Und „echte“ zertifizierte Fachkräfte kämpfen in einer bunten und lauten Social-Media-Welt mit seriösen Angeboten und Inhalten um Aufmerksamkeit – fallen jedoch zu wenig auf, da unseriöse Inhalte oft sensationeller, extremer und bunter sind.
Viele Ernährungsfachkräfte bestätigen mir: „Manchmal ist diese Arbeit echt frustrierend.“
Bitte mehr auf unsere Außenwahrnehmung fokussieren – statt sich über diese zu echauffieren.
Würde eine Marketingagentur, die ein tolles Produkt verkauft, die Schuld für ihren Misserfolg auf die minderwertige Konkurrenz schieben?
Würde sie sich ärgern, dass niemand das Produkt wertschätzt?
Würden sie sich beschweren, dass jemand anderes mehr Aufmerksamkeit bekommt?
Ich denke NEIN!
Wir stehen im Zugzwang, die Relevanz unseres Arbeitsbereichs zu verdeutlichen und die Vorteile und Mehrwerte aufzuzeigen.
Wer ein hochwertiges Produkt hat, darf dieses auch entsprechend kommunizieren und verkaufen.
Was ist unser USP?
Wie bekommen wir den Stellenwert unsere Arbeit gut vermittelt?
Was unterscheidet die Qualität unserer Arbeit konkret! von Anderen?
Im Bereich Gesundheit versuchen wir oft, über rationale Argumente, Erfahrung, Zertifikate und Sachlichkeit zu überzeugen.
Das mag möglicherweise altmodisch und nicht zeitgemäß zu sein. Anstatt das Argument zu kommunizieren, dass wir besser und länger ausgebildet wurden und Leitlinien zu unserer Arbeit existieren, sollten wir auch klar und verständlich kommunizieren, welchen Mehrwert wir tatsächlich liefern können.

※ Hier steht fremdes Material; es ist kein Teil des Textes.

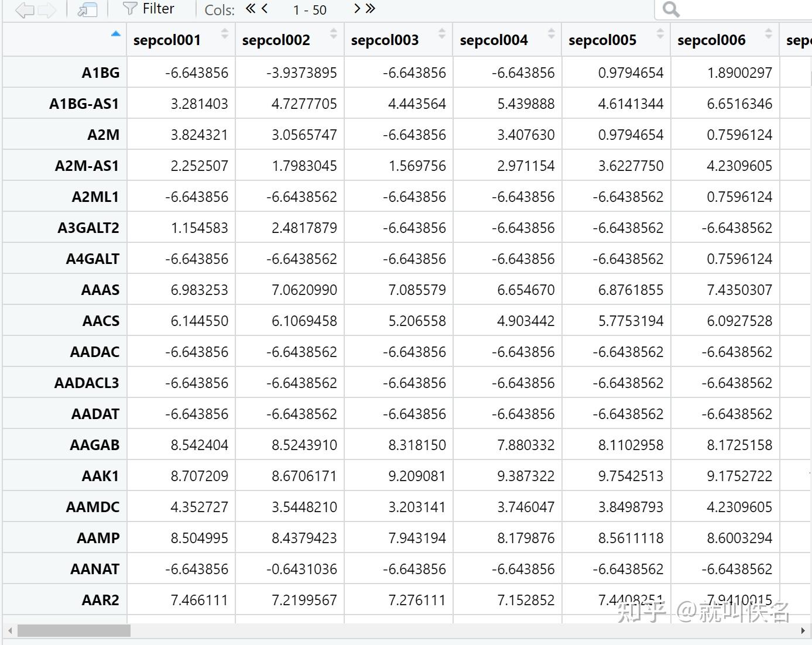Screen dimensions: 812x645
Task: Click the horizontal scrollbar thumb
Action: (74, 630)
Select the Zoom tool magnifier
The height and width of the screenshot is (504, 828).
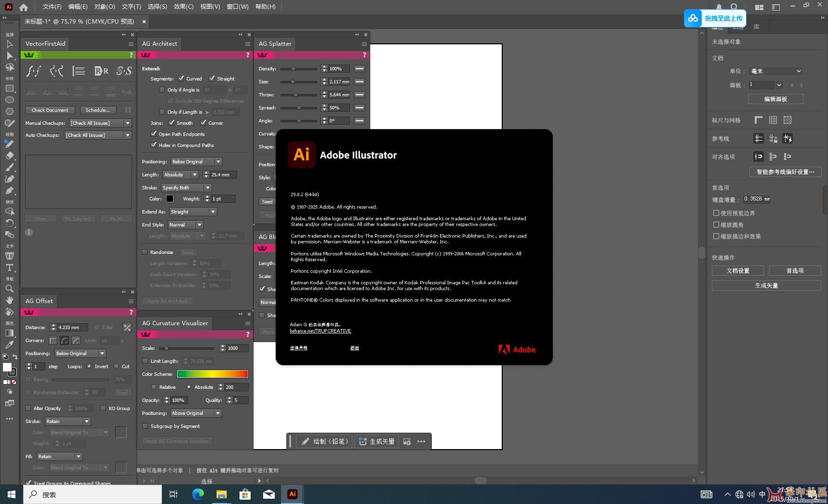pos(9,289)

In einer professionellen Ernährungsberatung geht um die emotionale Unterstützung, das Eingehen auf individuelle Bedürfnisse und das Verständnis für die psychologischen Aspekte der Ernährung.
Wir können Menschen auf ihrem Weg zu einer gesünderen Lebensweise begleiten, nicht nur mit Wissen, sondern vor allem mit Empathie und einer individuellen, auf den Einzelnen abgestimmten Betreuung. Hierauf sollten auch wir in Zukunft mehr Aufmerksamkeit legen… denn die Psychologie hinter dem Essverhalten hat einen Stellenwert, der auch als Mehrwert in unserer Arbeit betrachtet werden kann.
(Auch, damit wir eben nicht einfach durch ein Software-Programm ersetzt werden können).
Lasst uns gemeinsam dafür sorgen, dass die Bedeutung unserer Arbeit in der Gesellschaft angemessen existiert … und dann auch entsprechend als „wertig“ wahrgenommen wird … dann haben wir es hoffentlich auch nicht mehr nötig um Wertschätzung betteln zu müssen.